## Rows
↓

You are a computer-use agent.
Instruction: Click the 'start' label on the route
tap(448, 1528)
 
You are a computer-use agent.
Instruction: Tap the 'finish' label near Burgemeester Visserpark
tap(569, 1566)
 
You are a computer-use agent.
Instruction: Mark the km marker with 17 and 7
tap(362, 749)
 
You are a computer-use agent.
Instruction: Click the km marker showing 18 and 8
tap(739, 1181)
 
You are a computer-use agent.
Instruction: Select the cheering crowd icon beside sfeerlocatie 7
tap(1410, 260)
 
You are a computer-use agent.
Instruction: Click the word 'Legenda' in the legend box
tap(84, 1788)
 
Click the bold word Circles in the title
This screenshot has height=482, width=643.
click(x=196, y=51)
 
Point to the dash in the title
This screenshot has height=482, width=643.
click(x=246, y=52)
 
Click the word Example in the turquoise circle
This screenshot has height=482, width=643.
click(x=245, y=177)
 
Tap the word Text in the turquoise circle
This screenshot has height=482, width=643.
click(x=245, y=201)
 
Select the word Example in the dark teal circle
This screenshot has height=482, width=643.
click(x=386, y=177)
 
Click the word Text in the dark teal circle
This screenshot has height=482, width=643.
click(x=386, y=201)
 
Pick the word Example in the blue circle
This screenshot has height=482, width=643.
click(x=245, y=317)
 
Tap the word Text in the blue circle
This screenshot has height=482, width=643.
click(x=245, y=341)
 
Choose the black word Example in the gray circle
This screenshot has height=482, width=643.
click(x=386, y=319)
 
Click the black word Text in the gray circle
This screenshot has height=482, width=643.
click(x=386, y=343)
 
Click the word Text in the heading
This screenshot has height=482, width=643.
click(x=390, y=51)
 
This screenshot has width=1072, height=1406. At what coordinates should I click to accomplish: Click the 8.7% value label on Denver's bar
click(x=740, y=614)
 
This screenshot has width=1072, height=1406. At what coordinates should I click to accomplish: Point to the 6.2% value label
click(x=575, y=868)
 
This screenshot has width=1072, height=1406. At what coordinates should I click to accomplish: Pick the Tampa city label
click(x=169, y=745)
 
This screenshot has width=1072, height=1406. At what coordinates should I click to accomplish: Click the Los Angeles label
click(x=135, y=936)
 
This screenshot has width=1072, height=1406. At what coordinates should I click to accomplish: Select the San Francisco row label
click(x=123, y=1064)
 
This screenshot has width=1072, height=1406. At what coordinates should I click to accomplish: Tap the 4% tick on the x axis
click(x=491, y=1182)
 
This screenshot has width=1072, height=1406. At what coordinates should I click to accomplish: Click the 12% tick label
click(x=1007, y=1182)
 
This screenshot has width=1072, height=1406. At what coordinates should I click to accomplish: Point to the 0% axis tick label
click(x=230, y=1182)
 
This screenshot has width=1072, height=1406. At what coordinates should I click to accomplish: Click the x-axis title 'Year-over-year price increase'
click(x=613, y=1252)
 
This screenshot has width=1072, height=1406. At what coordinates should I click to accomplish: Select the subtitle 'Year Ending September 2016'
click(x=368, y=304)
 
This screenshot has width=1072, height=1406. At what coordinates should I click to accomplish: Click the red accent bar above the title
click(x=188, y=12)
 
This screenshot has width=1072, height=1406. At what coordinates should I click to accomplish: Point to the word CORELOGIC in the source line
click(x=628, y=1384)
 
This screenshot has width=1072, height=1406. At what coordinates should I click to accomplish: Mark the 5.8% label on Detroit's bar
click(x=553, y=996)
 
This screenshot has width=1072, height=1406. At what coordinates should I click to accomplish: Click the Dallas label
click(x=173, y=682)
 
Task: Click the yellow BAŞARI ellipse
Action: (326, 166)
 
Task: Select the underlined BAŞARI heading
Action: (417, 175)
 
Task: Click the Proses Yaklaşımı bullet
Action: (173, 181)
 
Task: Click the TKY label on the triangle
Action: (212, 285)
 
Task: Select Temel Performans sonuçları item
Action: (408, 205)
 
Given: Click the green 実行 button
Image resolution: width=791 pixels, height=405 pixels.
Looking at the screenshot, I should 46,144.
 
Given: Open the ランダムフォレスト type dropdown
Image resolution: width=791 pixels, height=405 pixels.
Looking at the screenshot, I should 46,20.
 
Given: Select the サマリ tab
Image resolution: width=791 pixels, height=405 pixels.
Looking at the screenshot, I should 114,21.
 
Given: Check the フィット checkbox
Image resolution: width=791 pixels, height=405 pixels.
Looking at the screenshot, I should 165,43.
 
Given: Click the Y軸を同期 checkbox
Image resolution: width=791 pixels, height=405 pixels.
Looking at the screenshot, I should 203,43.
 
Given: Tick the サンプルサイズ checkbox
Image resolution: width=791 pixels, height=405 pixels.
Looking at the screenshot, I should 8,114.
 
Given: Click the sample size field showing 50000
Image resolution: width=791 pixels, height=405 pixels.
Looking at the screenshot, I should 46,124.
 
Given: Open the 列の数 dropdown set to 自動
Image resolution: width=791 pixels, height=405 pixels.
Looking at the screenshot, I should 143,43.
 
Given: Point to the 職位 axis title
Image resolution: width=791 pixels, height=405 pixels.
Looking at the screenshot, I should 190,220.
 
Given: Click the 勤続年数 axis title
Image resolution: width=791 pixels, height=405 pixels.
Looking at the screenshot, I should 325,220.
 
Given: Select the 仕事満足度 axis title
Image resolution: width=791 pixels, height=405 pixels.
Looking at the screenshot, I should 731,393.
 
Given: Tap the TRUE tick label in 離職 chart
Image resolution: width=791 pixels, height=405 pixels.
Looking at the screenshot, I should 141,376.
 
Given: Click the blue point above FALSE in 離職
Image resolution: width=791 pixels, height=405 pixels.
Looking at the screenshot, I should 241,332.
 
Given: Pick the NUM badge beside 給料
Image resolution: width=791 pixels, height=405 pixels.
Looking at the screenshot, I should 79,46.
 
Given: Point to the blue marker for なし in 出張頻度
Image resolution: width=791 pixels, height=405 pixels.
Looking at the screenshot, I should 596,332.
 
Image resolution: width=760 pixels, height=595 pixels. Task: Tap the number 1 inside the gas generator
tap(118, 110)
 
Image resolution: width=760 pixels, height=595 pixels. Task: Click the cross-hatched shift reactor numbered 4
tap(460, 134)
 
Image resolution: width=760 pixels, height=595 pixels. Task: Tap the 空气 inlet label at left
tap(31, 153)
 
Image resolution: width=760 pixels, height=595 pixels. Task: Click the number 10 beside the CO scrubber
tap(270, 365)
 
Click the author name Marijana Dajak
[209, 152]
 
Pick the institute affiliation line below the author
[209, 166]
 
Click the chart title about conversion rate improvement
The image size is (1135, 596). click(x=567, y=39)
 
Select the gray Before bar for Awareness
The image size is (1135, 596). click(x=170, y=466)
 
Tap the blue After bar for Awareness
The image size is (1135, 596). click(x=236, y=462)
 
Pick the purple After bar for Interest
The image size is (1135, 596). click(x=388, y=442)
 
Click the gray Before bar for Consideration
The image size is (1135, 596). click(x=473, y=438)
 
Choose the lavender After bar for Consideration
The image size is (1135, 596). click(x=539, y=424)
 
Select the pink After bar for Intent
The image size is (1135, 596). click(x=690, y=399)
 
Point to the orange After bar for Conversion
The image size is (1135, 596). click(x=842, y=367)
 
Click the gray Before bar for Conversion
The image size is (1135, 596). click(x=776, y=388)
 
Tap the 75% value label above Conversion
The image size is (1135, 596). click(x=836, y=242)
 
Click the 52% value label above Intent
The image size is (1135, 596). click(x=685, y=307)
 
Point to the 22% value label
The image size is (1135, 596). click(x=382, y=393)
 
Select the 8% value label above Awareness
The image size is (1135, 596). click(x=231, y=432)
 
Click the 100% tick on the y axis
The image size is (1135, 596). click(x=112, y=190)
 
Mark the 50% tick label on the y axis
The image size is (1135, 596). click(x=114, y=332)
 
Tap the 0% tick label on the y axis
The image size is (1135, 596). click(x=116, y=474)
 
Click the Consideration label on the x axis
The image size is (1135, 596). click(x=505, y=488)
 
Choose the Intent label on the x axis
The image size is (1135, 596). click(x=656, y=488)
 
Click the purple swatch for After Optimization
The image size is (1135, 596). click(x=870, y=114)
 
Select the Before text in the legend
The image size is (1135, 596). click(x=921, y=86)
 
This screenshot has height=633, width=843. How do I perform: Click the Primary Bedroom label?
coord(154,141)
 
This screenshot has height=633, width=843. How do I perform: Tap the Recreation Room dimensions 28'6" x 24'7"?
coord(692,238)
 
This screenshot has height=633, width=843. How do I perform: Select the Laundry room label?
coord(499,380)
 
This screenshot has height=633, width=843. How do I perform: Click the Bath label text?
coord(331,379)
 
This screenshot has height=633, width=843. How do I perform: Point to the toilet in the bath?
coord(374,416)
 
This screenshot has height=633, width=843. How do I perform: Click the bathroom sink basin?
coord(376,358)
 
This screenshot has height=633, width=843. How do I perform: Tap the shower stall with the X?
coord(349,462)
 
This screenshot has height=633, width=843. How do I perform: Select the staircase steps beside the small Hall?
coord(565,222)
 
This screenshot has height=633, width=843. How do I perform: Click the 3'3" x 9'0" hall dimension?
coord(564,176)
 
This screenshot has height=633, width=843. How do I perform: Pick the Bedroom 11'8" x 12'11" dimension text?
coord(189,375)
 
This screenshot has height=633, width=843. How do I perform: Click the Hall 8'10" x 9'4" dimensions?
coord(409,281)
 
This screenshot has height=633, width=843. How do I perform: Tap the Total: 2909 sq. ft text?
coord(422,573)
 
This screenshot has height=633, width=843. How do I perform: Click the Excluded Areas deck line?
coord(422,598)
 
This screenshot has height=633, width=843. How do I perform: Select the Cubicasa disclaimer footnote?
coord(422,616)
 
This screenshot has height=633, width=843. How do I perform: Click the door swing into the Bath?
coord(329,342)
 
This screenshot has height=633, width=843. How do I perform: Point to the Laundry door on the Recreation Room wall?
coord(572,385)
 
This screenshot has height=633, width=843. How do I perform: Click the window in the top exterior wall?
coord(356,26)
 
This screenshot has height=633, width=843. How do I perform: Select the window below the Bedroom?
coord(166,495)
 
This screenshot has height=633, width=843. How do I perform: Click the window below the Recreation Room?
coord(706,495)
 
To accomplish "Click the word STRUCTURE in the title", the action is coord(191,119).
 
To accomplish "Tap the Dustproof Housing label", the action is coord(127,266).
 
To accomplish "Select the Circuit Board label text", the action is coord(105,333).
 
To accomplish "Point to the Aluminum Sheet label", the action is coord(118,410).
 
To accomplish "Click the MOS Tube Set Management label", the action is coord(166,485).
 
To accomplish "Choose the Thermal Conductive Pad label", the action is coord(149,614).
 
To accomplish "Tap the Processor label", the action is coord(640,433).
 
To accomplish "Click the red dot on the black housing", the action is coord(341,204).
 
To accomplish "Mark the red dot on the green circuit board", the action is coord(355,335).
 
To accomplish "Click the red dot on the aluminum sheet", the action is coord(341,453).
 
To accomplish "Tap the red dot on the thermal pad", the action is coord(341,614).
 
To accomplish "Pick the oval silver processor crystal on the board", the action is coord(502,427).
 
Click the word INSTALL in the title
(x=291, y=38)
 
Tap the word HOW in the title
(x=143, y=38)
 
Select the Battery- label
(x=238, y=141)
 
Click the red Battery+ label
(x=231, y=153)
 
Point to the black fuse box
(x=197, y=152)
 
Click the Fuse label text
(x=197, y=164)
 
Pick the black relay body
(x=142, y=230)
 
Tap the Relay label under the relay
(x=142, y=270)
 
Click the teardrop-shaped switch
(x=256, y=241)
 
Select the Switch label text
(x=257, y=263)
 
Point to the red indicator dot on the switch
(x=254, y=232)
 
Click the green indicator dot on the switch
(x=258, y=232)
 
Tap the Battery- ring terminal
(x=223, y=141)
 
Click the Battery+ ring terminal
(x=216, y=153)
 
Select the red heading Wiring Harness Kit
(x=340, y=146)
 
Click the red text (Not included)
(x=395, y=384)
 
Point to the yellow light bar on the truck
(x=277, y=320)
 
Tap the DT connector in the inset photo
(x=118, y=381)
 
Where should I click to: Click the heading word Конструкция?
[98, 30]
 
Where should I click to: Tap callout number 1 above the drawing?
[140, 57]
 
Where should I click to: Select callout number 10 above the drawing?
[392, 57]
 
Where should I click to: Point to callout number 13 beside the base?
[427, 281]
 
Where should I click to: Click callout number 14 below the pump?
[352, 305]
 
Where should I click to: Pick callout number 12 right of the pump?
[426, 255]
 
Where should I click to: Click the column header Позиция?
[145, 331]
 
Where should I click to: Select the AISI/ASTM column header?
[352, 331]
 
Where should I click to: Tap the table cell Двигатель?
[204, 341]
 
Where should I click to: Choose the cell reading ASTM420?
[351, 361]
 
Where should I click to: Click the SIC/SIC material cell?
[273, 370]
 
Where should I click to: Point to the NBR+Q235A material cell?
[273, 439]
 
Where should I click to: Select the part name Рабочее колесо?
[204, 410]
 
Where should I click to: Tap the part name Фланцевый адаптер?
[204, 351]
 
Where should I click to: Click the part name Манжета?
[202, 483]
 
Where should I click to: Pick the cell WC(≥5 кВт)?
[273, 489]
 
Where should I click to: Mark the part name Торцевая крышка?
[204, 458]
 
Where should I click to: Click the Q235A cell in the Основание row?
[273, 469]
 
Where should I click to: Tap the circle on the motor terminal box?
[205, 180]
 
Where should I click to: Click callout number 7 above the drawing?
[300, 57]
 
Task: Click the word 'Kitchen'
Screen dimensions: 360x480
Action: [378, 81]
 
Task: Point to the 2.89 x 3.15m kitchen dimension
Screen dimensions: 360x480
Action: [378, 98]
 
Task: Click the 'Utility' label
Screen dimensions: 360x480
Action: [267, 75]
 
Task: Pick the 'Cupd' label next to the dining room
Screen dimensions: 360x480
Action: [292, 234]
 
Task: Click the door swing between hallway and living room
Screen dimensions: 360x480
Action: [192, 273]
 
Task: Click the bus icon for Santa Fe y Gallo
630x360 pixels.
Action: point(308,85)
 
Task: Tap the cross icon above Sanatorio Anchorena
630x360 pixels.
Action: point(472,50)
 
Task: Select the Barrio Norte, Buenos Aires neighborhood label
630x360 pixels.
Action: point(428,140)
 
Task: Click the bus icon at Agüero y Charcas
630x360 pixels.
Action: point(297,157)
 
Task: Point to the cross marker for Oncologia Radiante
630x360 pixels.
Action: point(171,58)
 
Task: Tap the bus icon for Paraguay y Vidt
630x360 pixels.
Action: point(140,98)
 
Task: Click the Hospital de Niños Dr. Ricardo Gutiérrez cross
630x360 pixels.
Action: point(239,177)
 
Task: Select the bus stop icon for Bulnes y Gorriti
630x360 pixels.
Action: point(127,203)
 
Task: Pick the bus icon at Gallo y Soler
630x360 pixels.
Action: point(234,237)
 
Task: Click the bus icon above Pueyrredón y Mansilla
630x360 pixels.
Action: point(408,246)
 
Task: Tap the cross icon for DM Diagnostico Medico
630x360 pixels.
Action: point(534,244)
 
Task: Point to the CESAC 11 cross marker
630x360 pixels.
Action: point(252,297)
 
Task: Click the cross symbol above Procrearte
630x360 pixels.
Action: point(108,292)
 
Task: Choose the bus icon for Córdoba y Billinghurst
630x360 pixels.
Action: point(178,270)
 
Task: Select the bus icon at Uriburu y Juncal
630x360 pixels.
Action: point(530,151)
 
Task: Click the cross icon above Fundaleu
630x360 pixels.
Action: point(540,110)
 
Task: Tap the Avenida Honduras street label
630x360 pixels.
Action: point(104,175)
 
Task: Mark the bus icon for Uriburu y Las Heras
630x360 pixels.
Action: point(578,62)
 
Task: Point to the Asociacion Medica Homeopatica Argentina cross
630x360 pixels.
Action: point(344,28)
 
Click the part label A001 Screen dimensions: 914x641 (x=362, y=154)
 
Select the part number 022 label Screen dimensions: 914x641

↑

## What this task involves
Substitute "vertical axis" for "y axis" in the listing from the line with "Click the gray Before bar for Conversion" to the line with "coord(154,141)", and give only those lines, otherwise unchanged.

## Result of the exercise
Click the gray Before bar for Conversion
The image size is (1135, 596). click(x=776, y=388)
 
Tap the 75% value label above Conversion
The image size is (1135, 596). click(x=836, y=242)
 
Click the 52% value label above Intent
The image size is (1135, 596). click(x=685, y=307)
 
Point to the 22% value label
The image size is (1135, 596). click(x=382, y=393)
 
Select the 8% value label above Awareness
The image size is (1135, 596). click(x=231, y=432)
 
Click the 100% tick on the vertical axis
The image size is (1135, 596). click(x=112, y=190)
 
Mark the 50% tick label on the vertical axis
The image size is (1135, 596). click(x=114, y=332)
 
Tap the 0% tick label on the vertical axis
The image size is (1135, 596). click(x=116, y=474)
 
Click the Consideration label on the x axis
The image size is (1135, 596). click(x=505, y=488)
 
Choose the Intent label on the x axis
The image size is (1135, 596). click(x=656, y=488)
 
Click the purple swatch for After Optimization
The image size is (1135, 596). click(x=870, y=114)
 
Select the Before text in the legend
The image size is (1135, 596). click(x=921, y=86)
 
This screenshot has height=633, width=843. How do I perform: Click the Primary Bedroom label?
coord(154,141)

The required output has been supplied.